In 1955 , the uncapped Dickie Jeeps travelled to South Africa as the Lions' third-choice scrum-half; a kind of insurance policy to be activated when his elders and betters either fancied a break or suffered one. When he retired from international rugby seven years later, no-one had played more Tests (13) and matches (42) for the touring side.
On the last of his three tours, Jeeps was served with line-out ball by the only man who would break his record, Willie John McBride. The great Irishman was a tyro himself then, in only his first season of international rugby, but even that made him an old hand in comparison to Jeeps' status when he first arrived in the Republic the previous decade.
In 1955, the Northampton pivot had had only a single England trial and been named as a reserve for his country before being chosen for the touring party. Once in South Africa, though, the speed and consistent smoothness of his service from the base of the scrum made him the preferred partner of stand-off genius Cliff Morgan.

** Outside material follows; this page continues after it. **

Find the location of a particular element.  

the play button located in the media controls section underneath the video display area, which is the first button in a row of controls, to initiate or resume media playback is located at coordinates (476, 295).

Jeeps played in 12 of the tour's 20 matches and all four in the Test series, which the Lions drew 2-2. Morgan's faith in his junior half-back partner paid off most importantly in the epic first Test , when Jeeps' perfect pass enabled him to make the run that put the tourists ahead just seconds after injury to Reg Higgins had reduced them to 14 men.
In 1959, Jeeps ability to serve up decent possession from apparently any angle led New Zealanders to dub him "the India Rubber man". They also rated him the most complete footballer of the Lions backs - no mean feat in company that included Bev Risman, David Hewitt, Tony O'Reilly, Peter Jackson and Ken Scotland.
Jeeps played in both Australian internationals that tour but injury in the third in New Zealand ended his ever-present Test record at nine. He returned to South Africa in 1962 to add another four Test appearances to his tally, now one of the squad's senior figures, having captained England in 13 of his 24 internationals.
Again the local judges rated him the best of the visiting backs, although this time the quality outside him was not quite of the stellar quality of the 1955 line-up and he caught the eye as much for his astute marshalling of his pack as for skill as an instigator of flashing attacks.
Although the Lions lost the series, Jeeps bowed out in fitting fashion, captaining the side in the final Test.